Through the password protection section, you can allow web access to certain parts of your account only to people who have valid login credentials for them.
To enable the protection, you need to browse to the directory you want to protect at the Web Access Protection section. You should note that the protection works recursively and will affect all lower-level directories.
There are two types of authentication available - plain and digest. The plain method is recommended for sites with SSL certificates, while the digest method is recommended for non-HTTPS sites. Once you select the method, you need to specify the new user at the Add user field, and then you need to specify the password twice at the fields below. The user will be created upon clicking on the Add button.
You will notice that there is a password strength indicator below the Password field. It will update in real time as you are entering your new password. There are five distinct levels of password strength: Very Weak, Weak, Fair, Strong, and Very Strong. This will help you select a strong password for the user you are adding.
You can find general information on how to choose a strong password and secure it in our Password tips article.
If you wish to remove the password protection, you need to delete all the users that are created.
Protecting the WordPress Dashboard (wp-login.php files)

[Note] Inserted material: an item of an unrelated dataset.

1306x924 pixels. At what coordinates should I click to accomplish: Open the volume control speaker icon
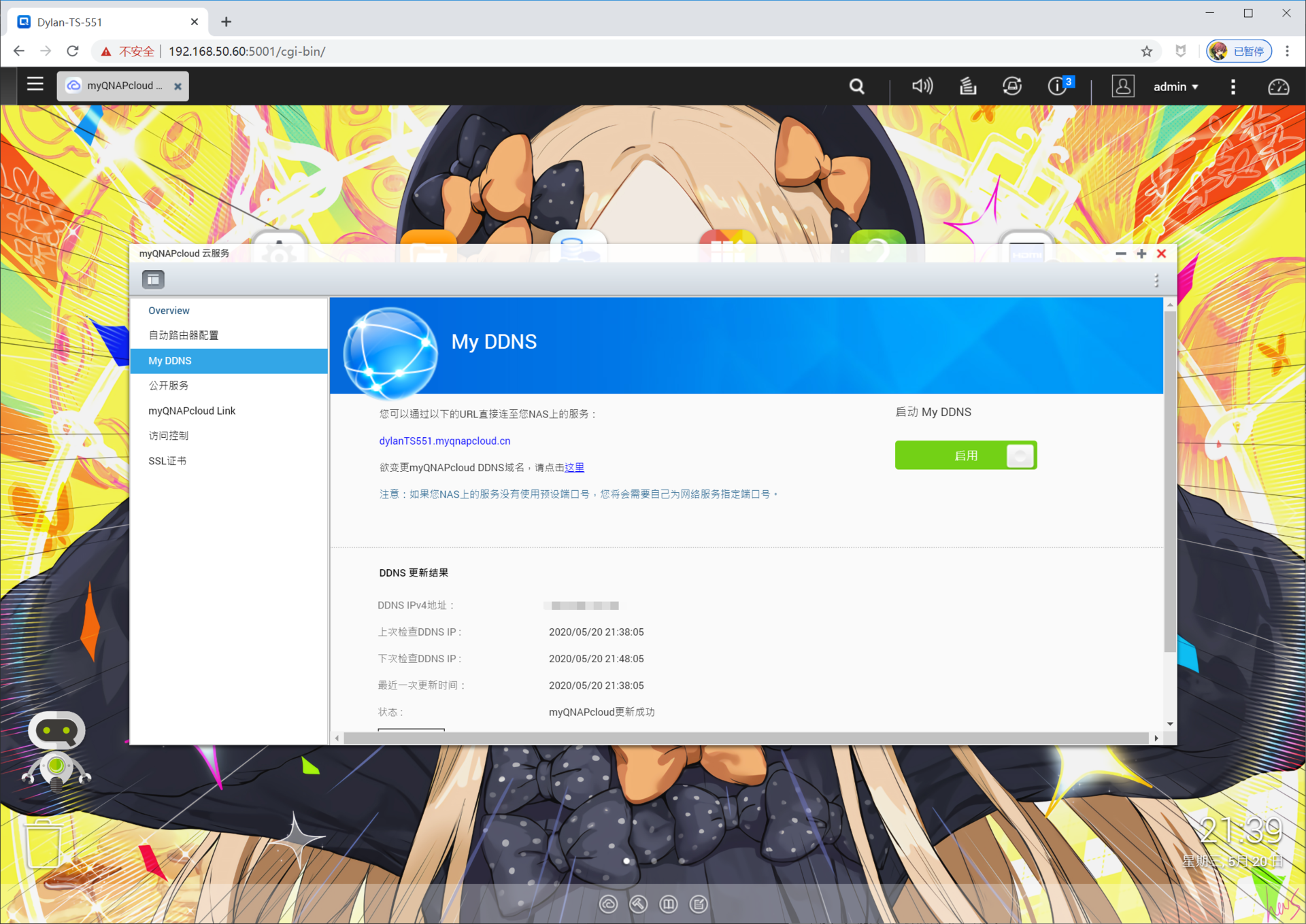click(x=922, y=86)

Besides directories, the Web Access Protection interface allows you to protect wp-login.php files. Wp-login.php is the file that is used to log in to the administrative interface of a WordPress installation. In case of a brute-force attack against your WordPress installation, the additional layer of web access protection for the wp-login.php file might be useful.

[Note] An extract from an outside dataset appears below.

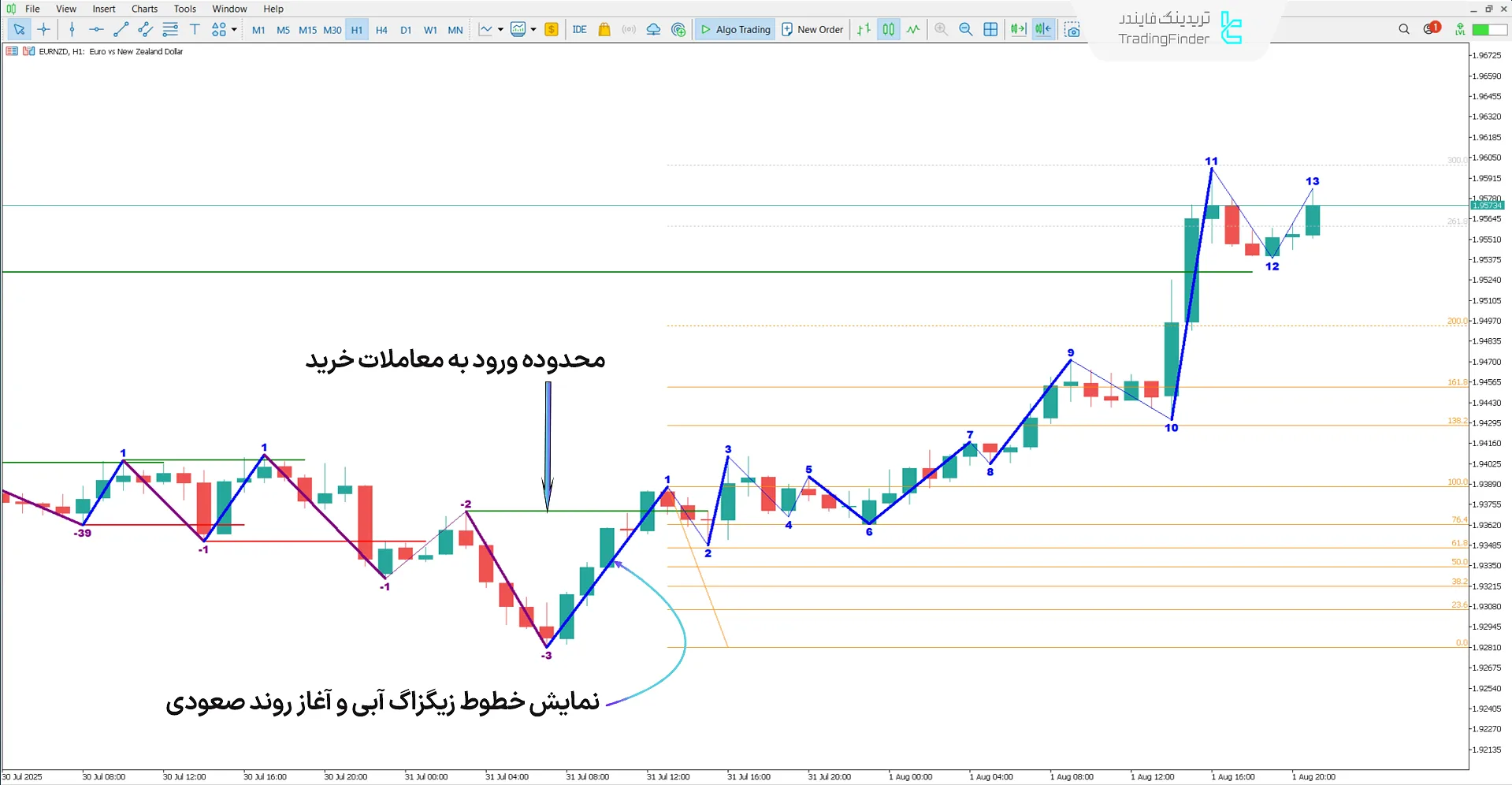Open the search field
This screenshot has height=785, width=1512.
pyautogui.click(x=1404, y=28)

If a directory contains a wp-login.php file, it will be listed below the subdirectories. To protect the web access to it, you need to click on the Plain or Digest buttons next to it and add a user. When wp-login.php is protected, and you try to log in to the administrative section of your WordPress, first you will have to bypass the web protection with the username/password you created, and after that use your WordPress username/password.
You can manage this protection more easily via the hosting Control Panel > WordPress Manager by following the steps listed in our Improving WordPress security article.